[Pixel coordinate grounding data]
•••••

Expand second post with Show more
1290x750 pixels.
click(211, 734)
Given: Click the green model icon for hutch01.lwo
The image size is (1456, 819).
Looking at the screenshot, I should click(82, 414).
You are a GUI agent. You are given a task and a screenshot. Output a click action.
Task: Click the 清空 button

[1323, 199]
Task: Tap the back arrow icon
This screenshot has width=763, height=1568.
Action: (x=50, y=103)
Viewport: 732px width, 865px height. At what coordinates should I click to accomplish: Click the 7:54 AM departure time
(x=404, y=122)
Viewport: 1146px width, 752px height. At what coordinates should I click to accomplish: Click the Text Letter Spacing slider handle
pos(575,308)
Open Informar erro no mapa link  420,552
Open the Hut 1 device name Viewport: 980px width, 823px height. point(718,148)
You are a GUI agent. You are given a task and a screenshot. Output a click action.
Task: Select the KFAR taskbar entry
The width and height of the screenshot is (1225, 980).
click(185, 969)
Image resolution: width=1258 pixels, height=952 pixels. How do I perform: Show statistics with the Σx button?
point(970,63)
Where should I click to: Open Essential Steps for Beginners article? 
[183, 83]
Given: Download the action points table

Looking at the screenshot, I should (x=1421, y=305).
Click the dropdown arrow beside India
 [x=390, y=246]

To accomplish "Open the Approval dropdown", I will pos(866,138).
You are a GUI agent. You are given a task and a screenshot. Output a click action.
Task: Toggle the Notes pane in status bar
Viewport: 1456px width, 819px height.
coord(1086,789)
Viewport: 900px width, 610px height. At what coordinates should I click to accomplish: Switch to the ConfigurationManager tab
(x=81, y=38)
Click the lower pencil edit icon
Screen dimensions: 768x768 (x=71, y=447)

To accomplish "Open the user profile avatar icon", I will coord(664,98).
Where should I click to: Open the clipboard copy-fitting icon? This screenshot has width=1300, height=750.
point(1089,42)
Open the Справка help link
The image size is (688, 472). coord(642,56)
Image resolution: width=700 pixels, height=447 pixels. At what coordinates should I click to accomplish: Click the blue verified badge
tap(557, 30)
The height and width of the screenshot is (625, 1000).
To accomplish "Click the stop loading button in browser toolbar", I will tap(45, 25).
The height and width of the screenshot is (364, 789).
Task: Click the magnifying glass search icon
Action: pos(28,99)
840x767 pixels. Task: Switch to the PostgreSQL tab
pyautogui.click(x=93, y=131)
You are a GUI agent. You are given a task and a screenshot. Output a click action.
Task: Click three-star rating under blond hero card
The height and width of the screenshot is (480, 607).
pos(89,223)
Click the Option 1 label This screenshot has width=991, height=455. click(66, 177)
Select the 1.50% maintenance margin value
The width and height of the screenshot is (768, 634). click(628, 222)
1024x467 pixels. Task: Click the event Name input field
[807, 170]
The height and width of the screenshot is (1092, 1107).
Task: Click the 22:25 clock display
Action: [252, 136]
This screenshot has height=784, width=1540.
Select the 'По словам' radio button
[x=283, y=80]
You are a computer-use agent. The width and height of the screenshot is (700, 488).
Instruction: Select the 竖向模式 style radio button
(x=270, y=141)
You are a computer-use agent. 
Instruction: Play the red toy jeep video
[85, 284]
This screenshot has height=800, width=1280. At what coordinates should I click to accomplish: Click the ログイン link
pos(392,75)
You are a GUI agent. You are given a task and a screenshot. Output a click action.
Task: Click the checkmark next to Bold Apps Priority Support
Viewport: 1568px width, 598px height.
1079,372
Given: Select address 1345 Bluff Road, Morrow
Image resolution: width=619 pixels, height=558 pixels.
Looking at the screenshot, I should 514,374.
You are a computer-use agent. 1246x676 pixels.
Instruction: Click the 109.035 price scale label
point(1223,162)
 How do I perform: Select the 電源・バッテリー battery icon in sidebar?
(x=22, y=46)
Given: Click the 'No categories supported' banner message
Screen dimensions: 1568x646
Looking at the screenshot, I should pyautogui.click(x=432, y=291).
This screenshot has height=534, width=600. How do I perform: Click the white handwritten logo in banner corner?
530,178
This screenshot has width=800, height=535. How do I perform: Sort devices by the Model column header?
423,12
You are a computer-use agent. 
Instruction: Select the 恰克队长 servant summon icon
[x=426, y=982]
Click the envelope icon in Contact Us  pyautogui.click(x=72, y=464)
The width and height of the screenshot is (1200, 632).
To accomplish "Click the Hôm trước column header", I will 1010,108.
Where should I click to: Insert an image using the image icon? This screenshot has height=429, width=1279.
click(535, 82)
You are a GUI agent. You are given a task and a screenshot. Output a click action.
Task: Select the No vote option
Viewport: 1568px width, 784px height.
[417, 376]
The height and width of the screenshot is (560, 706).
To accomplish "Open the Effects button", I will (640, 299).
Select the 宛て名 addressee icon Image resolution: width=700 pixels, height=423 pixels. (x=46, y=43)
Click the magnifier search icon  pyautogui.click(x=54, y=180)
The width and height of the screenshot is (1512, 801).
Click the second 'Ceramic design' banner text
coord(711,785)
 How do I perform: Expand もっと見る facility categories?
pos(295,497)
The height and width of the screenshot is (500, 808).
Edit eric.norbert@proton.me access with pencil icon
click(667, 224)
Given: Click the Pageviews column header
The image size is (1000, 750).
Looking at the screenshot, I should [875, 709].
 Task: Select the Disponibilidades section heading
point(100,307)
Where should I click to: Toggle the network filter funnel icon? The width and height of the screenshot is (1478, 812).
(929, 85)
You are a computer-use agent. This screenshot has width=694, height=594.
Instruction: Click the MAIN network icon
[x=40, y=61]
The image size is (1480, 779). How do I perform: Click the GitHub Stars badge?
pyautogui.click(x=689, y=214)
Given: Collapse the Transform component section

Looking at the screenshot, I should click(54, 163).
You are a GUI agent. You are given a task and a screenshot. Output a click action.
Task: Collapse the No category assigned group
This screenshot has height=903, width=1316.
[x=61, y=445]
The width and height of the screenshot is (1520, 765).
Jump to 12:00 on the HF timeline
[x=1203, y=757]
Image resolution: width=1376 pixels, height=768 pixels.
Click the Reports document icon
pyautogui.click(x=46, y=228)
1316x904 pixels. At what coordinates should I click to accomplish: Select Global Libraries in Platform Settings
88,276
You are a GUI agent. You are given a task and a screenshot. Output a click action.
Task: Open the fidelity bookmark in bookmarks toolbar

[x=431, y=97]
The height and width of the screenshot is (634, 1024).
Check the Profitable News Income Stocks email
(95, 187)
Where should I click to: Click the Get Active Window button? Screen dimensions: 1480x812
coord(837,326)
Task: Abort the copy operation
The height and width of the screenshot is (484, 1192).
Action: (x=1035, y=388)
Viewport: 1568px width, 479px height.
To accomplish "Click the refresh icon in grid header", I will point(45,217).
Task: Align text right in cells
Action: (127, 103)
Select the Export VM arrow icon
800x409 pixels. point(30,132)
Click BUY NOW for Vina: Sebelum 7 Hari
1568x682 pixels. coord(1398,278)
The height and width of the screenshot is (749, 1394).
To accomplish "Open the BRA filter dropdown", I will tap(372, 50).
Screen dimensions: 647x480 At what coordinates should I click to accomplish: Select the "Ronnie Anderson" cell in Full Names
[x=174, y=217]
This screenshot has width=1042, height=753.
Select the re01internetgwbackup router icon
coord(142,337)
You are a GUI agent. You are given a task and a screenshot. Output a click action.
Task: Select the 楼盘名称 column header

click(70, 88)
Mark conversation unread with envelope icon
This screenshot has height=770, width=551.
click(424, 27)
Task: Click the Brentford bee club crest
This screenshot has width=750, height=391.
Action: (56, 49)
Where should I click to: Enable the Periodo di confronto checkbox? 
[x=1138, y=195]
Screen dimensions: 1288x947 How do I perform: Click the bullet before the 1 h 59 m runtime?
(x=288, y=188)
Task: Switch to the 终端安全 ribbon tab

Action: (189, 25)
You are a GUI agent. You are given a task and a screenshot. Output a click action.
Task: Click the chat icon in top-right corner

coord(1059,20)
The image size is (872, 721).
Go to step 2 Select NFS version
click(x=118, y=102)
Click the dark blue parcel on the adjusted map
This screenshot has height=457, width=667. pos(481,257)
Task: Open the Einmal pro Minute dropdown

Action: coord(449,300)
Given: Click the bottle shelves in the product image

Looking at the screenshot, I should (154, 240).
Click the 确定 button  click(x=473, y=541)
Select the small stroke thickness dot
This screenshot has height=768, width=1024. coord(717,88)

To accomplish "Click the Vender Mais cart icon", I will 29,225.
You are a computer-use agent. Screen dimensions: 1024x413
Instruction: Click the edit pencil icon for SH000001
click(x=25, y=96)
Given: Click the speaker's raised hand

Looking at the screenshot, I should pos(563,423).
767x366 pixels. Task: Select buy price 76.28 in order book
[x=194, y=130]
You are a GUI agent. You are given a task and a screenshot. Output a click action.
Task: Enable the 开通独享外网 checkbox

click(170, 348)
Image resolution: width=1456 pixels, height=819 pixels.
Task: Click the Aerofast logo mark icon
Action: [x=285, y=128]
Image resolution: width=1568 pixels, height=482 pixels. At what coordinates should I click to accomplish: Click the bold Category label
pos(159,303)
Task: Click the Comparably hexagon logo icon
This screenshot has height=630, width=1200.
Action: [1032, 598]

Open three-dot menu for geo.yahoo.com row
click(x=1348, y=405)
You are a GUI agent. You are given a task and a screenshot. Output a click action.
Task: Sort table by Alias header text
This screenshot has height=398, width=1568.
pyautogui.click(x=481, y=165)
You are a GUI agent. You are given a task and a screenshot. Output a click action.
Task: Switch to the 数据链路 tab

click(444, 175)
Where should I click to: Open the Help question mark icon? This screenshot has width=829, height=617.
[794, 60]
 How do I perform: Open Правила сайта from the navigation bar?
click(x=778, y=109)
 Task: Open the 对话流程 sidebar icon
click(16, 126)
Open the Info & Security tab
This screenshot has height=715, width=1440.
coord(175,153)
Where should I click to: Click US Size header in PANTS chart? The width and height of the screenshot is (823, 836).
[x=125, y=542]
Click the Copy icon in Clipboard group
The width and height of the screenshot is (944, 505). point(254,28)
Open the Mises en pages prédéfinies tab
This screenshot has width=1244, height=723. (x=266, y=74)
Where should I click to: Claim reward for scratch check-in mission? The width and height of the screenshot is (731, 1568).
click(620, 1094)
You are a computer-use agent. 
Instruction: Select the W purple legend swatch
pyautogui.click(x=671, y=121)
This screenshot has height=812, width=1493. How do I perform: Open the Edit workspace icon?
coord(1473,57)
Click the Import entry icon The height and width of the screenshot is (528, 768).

•••••

== Exercise prompt ==
Within the entries above, work out how many lines contain the word "computer". The number alone is the answer.

== Completed task ==
7